___ The data
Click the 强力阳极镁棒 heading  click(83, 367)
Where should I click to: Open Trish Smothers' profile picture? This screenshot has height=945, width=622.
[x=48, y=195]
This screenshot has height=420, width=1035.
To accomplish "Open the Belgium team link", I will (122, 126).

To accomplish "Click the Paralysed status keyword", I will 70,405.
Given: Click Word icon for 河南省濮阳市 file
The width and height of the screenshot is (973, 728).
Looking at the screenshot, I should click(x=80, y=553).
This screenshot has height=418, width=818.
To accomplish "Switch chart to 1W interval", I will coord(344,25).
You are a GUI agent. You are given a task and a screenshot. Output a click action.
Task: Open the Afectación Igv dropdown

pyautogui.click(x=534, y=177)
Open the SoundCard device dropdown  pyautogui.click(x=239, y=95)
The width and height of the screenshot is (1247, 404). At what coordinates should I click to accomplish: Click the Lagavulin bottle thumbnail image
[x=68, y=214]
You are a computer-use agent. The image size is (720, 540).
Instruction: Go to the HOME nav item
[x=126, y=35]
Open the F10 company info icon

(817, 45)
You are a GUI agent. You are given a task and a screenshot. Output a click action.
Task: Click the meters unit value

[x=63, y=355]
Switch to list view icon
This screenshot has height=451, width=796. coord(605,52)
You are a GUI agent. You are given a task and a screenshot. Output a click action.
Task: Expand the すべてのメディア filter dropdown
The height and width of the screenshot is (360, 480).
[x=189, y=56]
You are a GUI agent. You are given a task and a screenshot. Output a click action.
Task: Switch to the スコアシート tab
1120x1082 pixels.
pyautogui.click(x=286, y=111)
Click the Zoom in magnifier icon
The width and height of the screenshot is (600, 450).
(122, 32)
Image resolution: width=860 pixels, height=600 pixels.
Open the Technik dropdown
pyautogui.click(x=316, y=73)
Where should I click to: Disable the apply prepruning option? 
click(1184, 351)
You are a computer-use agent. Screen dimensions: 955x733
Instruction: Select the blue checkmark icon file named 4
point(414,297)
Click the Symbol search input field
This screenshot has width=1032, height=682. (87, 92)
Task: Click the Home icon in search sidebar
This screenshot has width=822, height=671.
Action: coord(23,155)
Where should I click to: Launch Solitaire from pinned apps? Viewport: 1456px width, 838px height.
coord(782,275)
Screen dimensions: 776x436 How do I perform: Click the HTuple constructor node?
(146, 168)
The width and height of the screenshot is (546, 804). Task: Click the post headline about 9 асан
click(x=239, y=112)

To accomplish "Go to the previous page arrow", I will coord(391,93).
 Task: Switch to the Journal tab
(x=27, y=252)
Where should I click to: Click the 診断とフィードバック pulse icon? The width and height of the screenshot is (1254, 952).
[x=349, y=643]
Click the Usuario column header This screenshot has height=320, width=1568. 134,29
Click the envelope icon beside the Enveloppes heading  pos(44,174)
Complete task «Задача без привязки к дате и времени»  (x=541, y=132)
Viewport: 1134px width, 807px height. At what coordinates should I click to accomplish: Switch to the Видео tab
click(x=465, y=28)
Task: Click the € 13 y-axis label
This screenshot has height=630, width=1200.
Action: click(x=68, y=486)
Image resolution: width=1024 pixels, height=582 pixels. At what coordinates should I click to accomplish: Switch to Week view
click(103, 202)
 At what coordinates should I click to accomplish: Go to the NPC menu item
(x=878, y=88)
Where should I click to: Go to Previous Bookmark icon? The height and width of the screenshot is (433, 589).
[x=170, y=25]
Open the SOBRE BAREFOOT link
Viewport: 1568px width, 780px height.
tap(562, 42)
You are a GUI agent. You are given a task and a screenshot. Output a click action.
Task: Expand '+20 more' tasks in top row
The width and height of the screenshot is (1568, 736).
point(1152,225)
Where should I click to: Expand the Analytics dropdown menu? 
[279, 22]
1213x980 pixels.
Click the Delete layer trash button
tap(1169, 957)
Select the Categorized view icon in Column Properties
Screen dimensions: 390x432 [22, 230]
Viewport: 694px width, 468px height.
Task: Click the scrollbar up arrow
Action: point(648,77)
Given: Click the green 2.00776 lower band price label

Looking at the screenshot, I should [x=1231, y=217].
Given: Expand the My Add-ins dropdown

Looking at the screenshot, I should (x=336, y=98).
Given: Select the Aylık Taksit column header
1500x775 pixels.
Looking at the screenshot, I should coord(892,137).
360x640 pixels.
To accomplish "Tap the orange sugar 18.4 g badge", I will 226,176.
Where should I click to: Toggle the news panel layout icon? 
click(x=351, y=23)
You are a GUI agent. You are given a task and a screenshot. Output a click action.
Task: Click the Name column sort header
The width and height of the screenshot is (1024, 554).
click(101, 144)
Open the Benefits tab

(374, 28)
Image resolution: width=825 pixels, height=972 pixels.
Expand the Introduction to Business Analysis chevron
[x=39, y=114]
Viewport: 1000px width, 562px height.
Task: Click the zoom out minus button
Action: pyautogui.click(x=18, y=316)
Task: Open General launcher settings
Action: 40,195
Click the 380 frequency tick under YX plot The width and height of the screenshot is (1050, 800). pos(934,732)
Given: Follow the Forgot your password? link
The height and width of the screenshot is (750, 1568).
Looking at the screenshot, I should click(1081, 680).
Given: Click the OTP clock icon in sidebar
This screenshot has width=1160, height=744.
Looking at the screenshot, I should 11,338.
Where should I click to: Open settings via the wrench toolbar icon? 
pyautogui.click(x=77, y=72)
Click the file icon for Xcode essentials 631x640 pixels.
______
## To do
Output all the lines above. Keep each one exact.

## Reply to the exercise
Click the 强力阳极镁棒 heading  click(83, 367)
Where should I click to: Open Trish Smothers' profile picture? This screenshot has height=945, width=622.
[x=48, y=195]
This screenshot has height=420, width=1035.
To accomplish "Open the Belgium team link", I will (122, 126).

To accomplish "Click the Paralysed status keyword", I will 70,405.
Given: Click Word icon for 河南省濮阳市 file
The width and height of the screenshot is (973, 728).
Looking at the screenshot, I should click(x=80, y=553).
This screenshot has height=418, width=818.
To accomplish "Switch chart to 1W interval", I will coord(344,25).
You are a GUI agent. You are given a task and a screenshot. Output a click action.
Task: Open the Afectación Igv dropdown

pyautogui.click(x=534, y=177)
Open the SoundCard device dropdown  pyautogui.click(x=239, y=95)
The width and height of the screenshot is (1247, 404). At what coordinates should I click to accomplish: Click the Lagavulin bottle thumbnail image
[x=68, y=214]
You are a computer-use agent. The image size is (720, 540).
Instruction: Go to the HOME nav item
[x=126, y=35]
Open the F10 company info icon

(817, 45)
You are a GUI agent. You are given a task and a screenshot. Output a click action.
Task: Click the meters unit value

[x=63, y=355]
Switch to list view icon
This screenshot has height=451, width=796. coord(605,52)
You are a GUI agent. You are given a task and a screenshot. Output a click action.
Task: Expand the すべてのメディア filter dropdown
The height and width of the screenshot is (360, 480).
[x=189, y=56]
You are a GUI agent. You are given a task and a screenshot. Output a click action.
Task: Switch to the スコアシート tab
1120x1082 pixels.
pyautogui.click(x=286, y=111)
Click the Zoom in magnifier icon
The width and height of the screenshot is (600, 450).
(122, 32)
Image resolution: width=860 pixels, height=600 pixels.
Open the Technik dropdown
pyautogui.click(x=316, y=73)
Where should I click to: Disable the apply prepruning option? 
click(1184, 351)
You are a computer-use agent. Screen dimensions: 955x733
Instruction: Select the blue checkmark icon file named 4
point(414,297)
Click the Symbol search input field
This screenshot has width=1032, height=682. (87, 92)
Task: Click the Home icon in search sidebar
This screenshot has width=822, height=671.
Action: coord(23,155)
Where should I click to: Launch Solitaire from pinned apps? Viewport: 1456px width, 838px height.
coord(782,275)
Screen dimensions: 776x436 How do I perform: Click the HTuple constructor node?
(146, 168)
The width and height of the screenshot is (546, 804). Task: Click the post headline about 9 асан
click(x=239, y=112)

To accomplish "Go to the previous page arrow", I will coord(391,93).
 Task: Switch to the Journal tab
(x=27, y=252)
Where should I click to: Click the 診断とフィードバック pulse icon? The width and height of the screenshot is (1254, 952).
[x=349, y=643]
Click the Usuario column header This screenshot has height=320, width=1568. 134,29
Click the envelope icon beside the Enveloppes heading  pos(44,174)
Complete task «Задача без привязки к дате и времени»  (x=541, y=132)
Viewport: 1134px width, 807px height. At what coordinates should I click to accomplish: Switch to the Видео tab
click(x=465, y=28)
Task: Click the € 13 y-axis label
This screenshot has height=630, width=1200.
Action: click(x=68, y=486)
Image resolution: width=1024 pixels, height=582 pixels. At what coordinates should I click to accomplish: Switch to Week view
click(103, 202)
 At what coordinates should I click to accomplish: Go to the NPC menu item
(x=878, y=88)
Where should I click to: Go to Previous Bookmark icon? The height and width of the screenshot is (433, 589).
[x=170, y=25]
Open the SOBRE BAREFOOT link
Viewport: 1568px width, 780px height.
tap(562, 42)
You are a GUI agent. You are given a task and a screenshot. Output a click action.
Task: Expand '+20 more' tasks in top row
The width and height of the screenshot is (1568, 736).
point(1152,225)
Where should I click to: Expand the Analytics dropdown menu? 
[279, 22]
1213x980 pixels.
Click the Delete layer trash button
tap(1169, 957)
Select the Categorized view icon in Column Properties
Screen dimensions: 390x432 [22, 230]
Viewport: 694px width, 468px height.
Task: Click the scrollbar up arrow
Action: point(648,77)
Given: Click the green 2.00776 lower band price label

Looking at the screenshot, I should [x=1231, y=217].
Given: Expand the My Add-ins dropdown

Looking at the screenshot, I should (x=336, y=98).
Given: Select the Aylık Taksit column header
1500x775 pixels.
Looking at the screenshot, I should coord(892,137).
360x640 pixels.
To accomplish "Tap the orange sugar 18.4 g badge", I will 226,176.
Where should I click to: Toggle the news panel layout icon? 
click(x=351, y=23)
You are a GUI agent. You are given a task and a screenshot. Output a click action.
Task: Click the Name column sort header
The width and height of the screenshot is (1024, 554).
click(101, 144)
Open the Benefits tab

(374, 28)
Image resolution: width=825 pixels, height=972 pixels.
Expand the Introduction to Business Analysis chevron
[x=39, y=114]
Viewport: 1000px width, 562px height.
Task: Click the zoom out minus button
Action: pyautogui.click(x=18, y=316)
Task: Open General launcher settings
Action: 40,195
Click the 380 frequency tick under YX plot The width and height of the screenshot is (1050, 800). pos(934,732)
Given: Follow the Forgot your password? link
The height and width of the screenshot is (750, 1568).
Looking at the screenshot, I should click(1081, 680).
Given: Click the OTP clock icon in sidebar
This screenshot has width=1160, height=744.
Looking at the screenshot, I should 11,338.
Where should I click to: Open settings via the wrench toolbar icon? 
pyautogui.click(x=77, y=72)
Click the file icon for Xcode essentials 631x640 pixels.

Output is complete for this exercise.